HOME分野紹介 > 分子腫瘍学分野

分子腫瘍学分野

はじめに

研究活動の概要

 分子腫瘍学分野ではヒト固形腫瘍の発がん・進展・転移機構を分子レベルで解明し、新たな診断法や分子標的治療法に応用可能な分子・遺伝子を同定する研究を行っています。現在は悪性中皮腫および肺がんといった呼吸器系悪性腫瘍に関するがん遺伝子、がん抑制遺伝子について、ジェネティック、エピジェネティックな解析を中心に研究を行っています。臨床検体や細胞株、また実験動物モデルを用いた実験が主体です。

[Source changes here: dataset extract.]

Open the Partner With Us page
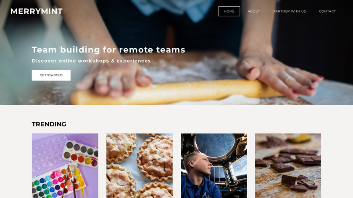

常勤スタッフの他に名古屋大学を始めとする各大学からの任意研修生およびレジデントが研究に携わっています。

目指すもの

 悪性腫瘍は、複数の鍵となる遺伝子の異常およびエピジェネティック異常が多段階に蓄積して発症することがわかってきました。がん細胞においては、細胞増殖や生存に関わる遺伝子産物の変異や発現の変化が重要ですが、1つの遺伝子が、ある細胞の状況下では“がん遺伝子”として働き、また別の状況下では“がん抑制遺伝子”として働くことも珍しくありません。ヒトの腫瘍はきわめてheterogeneityが高く、生体内の様々な状況下に適応することができ、非常に可塑性に富んでいる組織です。そういった特性のため、抗がん剤、分子標的治療薬からすり抜け、治療に対する抵抗性を獲得すると考えられています。こういった複雑ながん細胞の本質を明らかにするためには、がん幹細胞、分化異常、シグナル伝達系異常、エピジェネティック異常、がん微小環境など、様々な視点からアプローチし、がんを統合的に理解することが重要であると考えています。これらの異常の中から、臨床応用を目指した有効な分子診断マーカ−や新たな治療標的となる分子を同定したいと考えています。